From 1995-2006, she worked at the Atlanta Journal-Constitution, where she was the only US journalist assigned to full-time coverage of the US Centers for Disease Control and Prevention (CDC). On that beat, she reported from Southeast Asia, Africa, and the Arctic, as well as from within a CDC investigative team during the 2001 anthrax-letter attacks. Previously, she worked for the Boston Herald, where her stories on illnesses among veterans led to the first Congressional hearings on Gulf War Syndrome, and at the Cincinnati Enquirer, where her investigation of local cancer clusters contributed to a successful citizens' nuclear-harm lawsuit against the US government.
Ms. McKenna is a cum laude graduate of Georgetown University and has a master's degree with highest honors from Northwestern University.
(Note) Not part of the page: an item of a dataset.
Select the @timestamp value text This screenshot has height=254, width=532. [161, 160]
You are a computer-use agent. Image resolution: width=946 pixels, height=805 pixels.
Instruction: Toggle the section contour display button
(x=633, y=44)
She has held fellowships at Harvard Medical School and the University of Maryland and in 1998-1999 was the Knight-Wallace Fellow in Medicine at the University of Michigan's schools of medicine and public health. In 2006 she was an inaugural health journalism fellow of the East-West Center in Honolulu and is now an associate of the Center.
Ms. McKenna has won numerous journalism awards and is the author of Beating Back the Devil: On the Front Lines with the Disease Detectives of the Epidemic Intelligence Service, which was named a "Top Science Book" by Amazon.com and an "Outstanding Academic Title" by the American Library Association.